▶ **WORKING DATA**
_ _ _ _ _

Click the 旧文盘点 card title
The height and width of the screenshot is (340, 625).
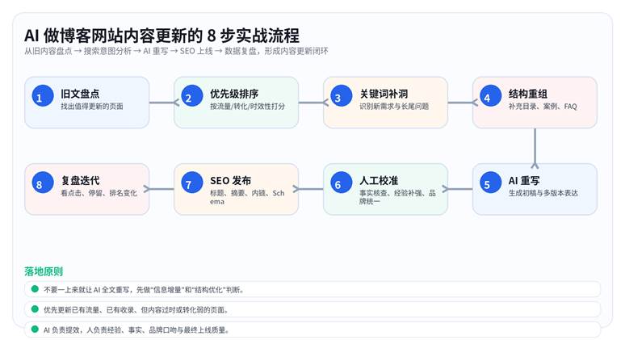80,94
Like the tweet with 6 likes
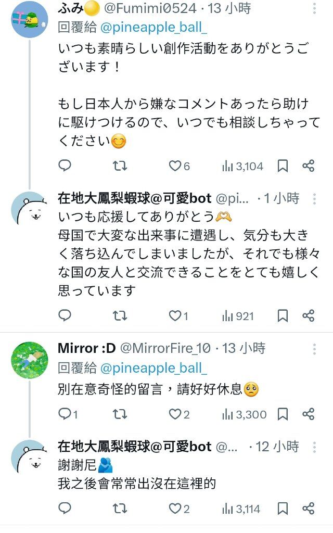Image resolution: width=333 pixels, height=533 pixels. [175, 166]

_ _ _ _ _

▶ **TO DO**
Working from the line with "The height and" down through the last line of the records, give every line again exactly, but no pictures.

▶ **SOLUTION**
The height and width of the screenshot is (340, 625).
80,94
Like the tweet with 6 likes
Image resolution: width=333 pixels, height=533 pixels. [175, 166]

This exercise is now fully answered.